## Instructions for the task
Report each line of the entries that includes "give" by copying it.

## Material provided
_ _ _ _ _ _ _
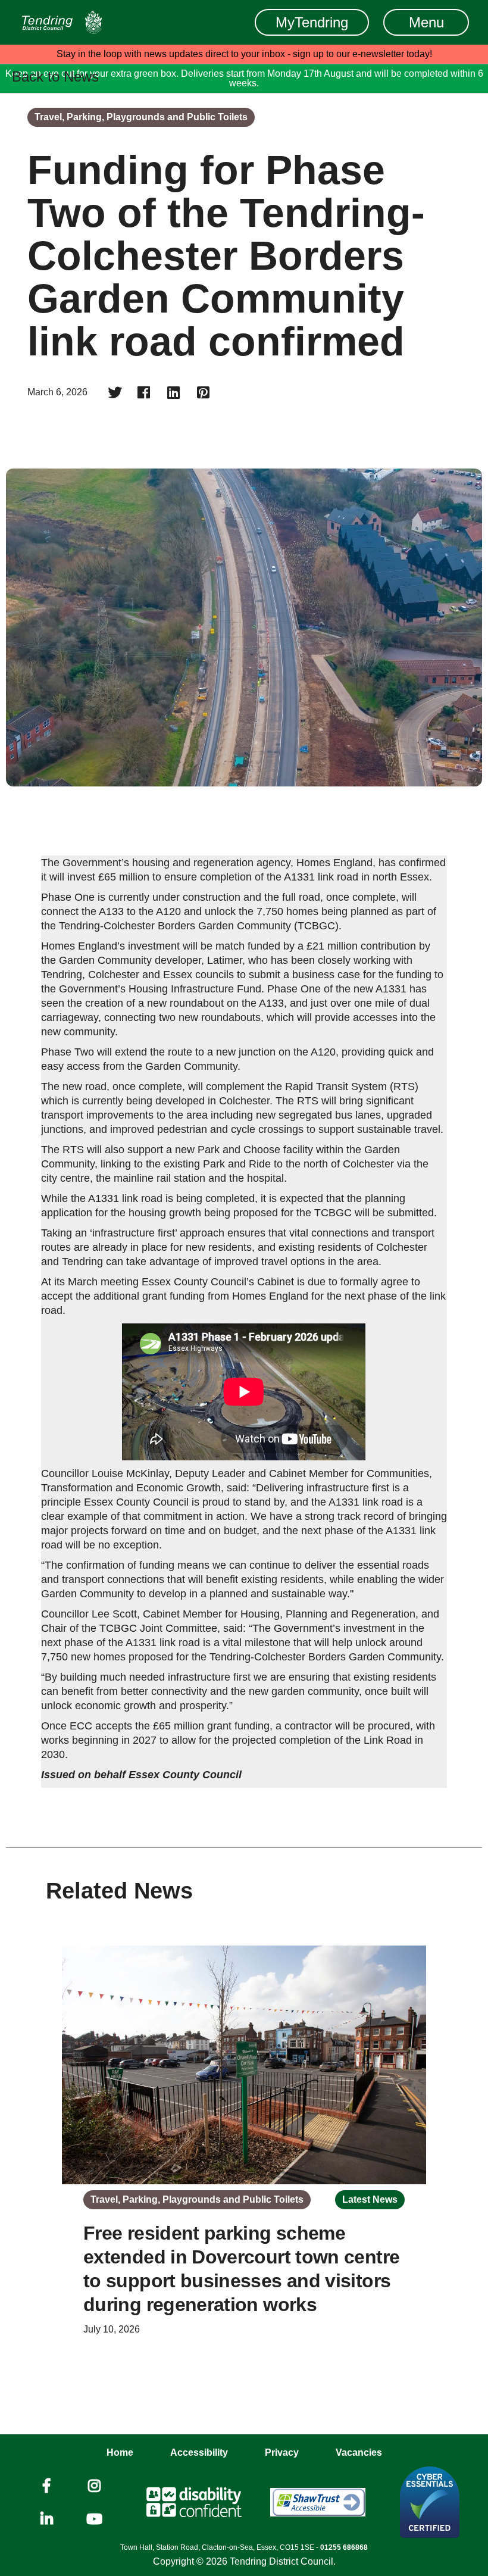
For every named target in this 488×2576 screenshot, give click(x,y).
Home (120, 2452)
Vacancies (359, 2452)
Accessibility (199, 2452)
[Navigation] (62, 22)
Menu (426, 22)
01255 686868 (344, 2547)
_ _ _ _ _ _ _
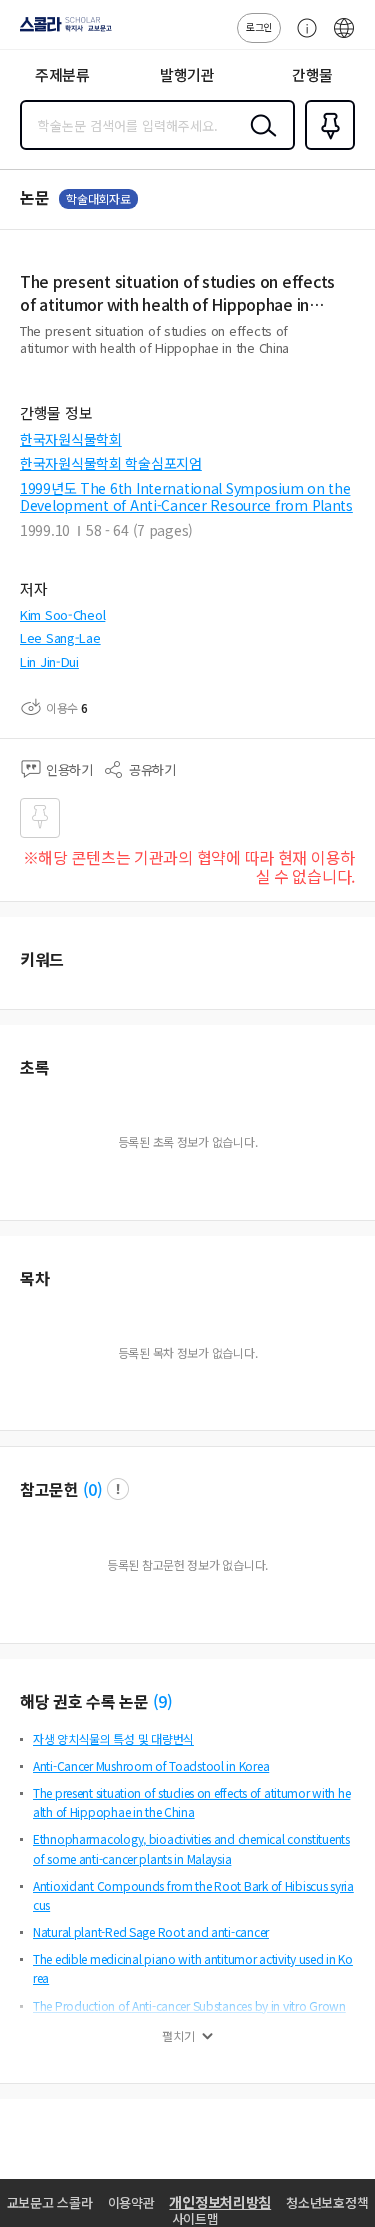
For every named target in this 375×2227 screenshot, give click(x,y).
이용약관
_ _ _ _ _ _ _
## Reply to the task
For every named target in this 488×2576 screenshot, give click(x,y).
For every named target in this 375×2227 screenshot, give click(x,y).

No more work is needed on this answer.